During James II’s short reign, Dryden had converted to Roman Catholicism, and on the accession of William III, he was exiled from court; there was clearly, therefore, no love lost between the new Dutch monarch and the playwright. Nonetheless, in 1691 Dryden re-worked King Arthur, and did his best to confuse the earlier allegorical references – now, clearly inappropriate. As Curtis Price writes in his book Henry Purcell and the London stage, Dryden ‘…transformed what was originally a heartfelt parable of Royal reconciliation into a backhanded compliment for a king he didn’t much care for.’ The result was somewhat of a hotchpotch; Robert Hume describes the result as a piece in which ‘…blunt and mildly rakehell dialogue…is combined with lush fantasy’, and Dryden himself admits in the Epistle Dedicatory to the text: ‘I have been oblig’d so much to alter the first Design, and take away so many Beauties from the Writing, that it is no more what it was formerly than the present Ship of the Royal Sovreign’ (the ship, originally Charles I’s flagship, had been patched and re-built several times)..

Henry Purcell was commissioned to write the music for the opera. Purcell’s connection with the court had begun in 1677 when he was appointed court composer to Charles II following the death of Matthew Locke. In 1682 he became one of the organists of the Chapel Royal and gained favour with William and Mary through his many ‘welcome songs’ and music for other royal occasions (particularly Mary’s birthdays).

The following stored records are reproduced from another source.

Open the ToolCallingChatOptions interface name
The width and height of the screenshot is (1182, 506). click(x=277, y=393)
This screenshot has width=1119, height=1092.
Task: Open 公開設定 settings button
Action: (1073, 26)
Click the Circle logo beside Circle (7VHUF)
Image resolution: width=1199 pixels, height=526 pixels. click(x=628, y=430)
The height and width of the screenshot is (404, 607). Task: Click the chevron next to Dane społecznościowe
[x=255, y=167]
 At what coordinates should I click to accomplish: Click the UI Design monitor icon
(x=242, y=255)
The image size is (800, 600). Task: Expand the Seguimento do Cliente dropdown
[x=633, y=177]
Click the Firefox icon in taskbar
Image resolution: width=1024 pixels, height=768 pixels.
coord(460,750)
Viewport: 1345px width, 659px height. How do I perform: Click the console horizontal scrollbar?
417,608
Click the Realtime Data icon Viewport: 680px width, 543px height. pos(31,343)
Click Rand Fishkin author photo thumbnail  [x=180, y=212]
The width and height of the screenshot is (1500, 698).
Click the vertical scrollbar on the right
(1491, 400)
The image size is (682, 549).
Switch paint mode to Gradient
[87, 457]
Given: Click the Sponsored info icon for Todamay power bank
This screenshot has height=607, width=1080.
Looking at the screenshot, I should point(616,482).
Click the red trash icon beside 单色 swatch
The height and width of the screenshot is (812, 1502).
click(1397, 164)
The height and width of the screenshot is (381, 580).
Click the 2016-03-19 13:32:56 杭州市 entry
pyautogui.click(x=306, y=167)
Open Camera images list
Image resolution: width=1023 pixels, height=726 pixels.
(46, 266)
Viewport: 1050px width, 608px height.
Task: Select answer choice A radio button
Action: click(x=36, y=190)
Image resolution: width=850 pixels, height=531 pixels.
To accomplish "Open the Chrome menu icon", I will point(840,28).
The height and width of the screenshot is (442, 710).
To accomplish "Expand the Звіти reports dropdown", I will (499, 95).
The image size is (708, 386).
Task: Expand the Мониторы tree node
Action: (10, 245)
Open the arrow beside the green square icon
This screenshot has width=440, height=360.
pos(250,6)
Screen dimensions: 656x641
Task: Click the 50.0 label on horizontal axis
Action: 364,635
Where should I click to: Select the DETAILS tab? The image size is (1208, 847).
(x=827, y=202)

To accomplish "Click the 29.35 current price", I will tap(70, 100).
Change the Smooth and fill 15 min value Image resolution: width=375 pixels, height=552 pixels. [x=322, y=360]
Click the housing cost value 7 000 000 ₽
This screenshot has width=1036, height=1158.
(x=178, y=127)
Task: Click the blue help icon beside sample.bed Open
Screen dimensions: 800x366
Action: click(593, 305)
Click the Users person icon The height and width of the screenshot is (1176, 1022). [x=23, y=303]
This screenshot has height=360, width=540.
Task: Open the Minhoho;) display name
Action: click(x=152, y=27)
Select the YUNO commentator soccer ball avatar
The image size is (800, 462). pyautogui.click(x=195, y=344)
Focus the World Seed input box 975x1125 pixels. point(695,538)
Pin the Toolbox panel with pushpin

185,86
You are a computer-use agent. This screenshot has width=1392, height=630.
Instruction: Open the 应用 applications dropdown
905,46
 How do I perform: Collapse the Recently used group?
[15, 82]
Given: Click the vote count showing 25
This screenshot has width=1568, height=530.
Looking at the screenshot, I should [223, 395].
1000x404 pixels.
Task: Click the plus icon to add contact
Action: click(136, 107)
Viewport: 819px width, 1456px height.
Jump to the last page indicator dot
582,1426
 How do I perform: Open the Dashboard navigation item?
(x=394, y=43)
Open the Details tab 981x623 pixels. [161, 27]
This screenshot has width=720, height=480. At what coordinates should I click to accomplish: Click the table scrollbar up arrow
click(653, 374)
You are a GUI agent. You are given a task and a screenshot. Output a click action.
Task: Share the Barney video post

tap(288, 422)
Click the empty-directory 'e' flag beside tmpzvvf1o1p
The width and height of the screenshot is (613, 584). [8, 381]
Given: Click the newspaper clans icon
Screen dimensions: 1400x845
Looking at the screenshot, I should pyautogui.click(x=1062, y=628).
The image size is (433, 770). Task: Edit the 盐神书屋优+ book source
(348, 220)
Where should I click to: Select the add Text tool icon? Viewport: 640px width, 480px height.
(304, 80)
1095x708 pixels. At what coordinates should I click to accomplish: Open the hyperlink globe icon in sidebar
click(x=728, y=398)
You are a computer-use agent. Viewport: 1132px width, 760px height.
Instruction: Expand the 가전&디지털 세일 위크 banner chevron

As outlined above, there is no definitive score for the music; Acts I and II survive in nearly complete form, as does the ‘Frost Scene’, but much of the music for Acts IV and V has been reconstructed from song sheets, manuscripts and other reference material. The music which was written for the scene in which Emmeline’s sight is restored has been lost entirely, and it is possible that the last number (‘St George’) was added after Purcell’s death by another composer. Although the musical scenes are, in a sense, tableaux which sometimes have scant relevance to the plot, King Arthur is the most integrated of Purcell’s semi-operas. Two of the characters (Philladel and Grimbald) have singing and speaking parts, and the rhythm of the drama is not altered overmuch by the musical interludes. The music itself is among Purcell’s best; the opera contains musical numbers in many different moods – from warlike consorts of trumpets to lilting pastoral melodies (‘How blest are shepherds’) and dramatic episodes of word-painting (as demonstrated in the ‘Frost Scene’). What distinguishes King Arthur from Purcell’s other major stage works is that, as Price says, ‘…the music achieves a pre-eminence not by overwhelming the listener with constantly blaring sound, but by insinuating quiet charm through sophistication and rustic simplicity’. Perhaps the best critic of Purcell’s music is Dryden himself, who, in his Epistle Dedicatory, states:

‘There is nothing better than what I intended, but the Musick, which has since arrived to a greater Perfection in England than ever formerly; especially passing through the Artful Hands of Mr Purcel, who has compos’d it with so great a Genius that he has nothing to fear but an ignorant, ill-judging Audience. But the numbers of Poetry and Vocal Musick are sometimes so contrary, that in many places I have been oblig’d to cramp my Verses, and make them rugged to the Reader, that they may be harmonious to the Hearer: Of which I have no Reason to repent me, because these sorts of Entertainment are principally design’d for the Ear and Eye; and therefore in Reason my Art on this occasion, ought to be subservient to his.’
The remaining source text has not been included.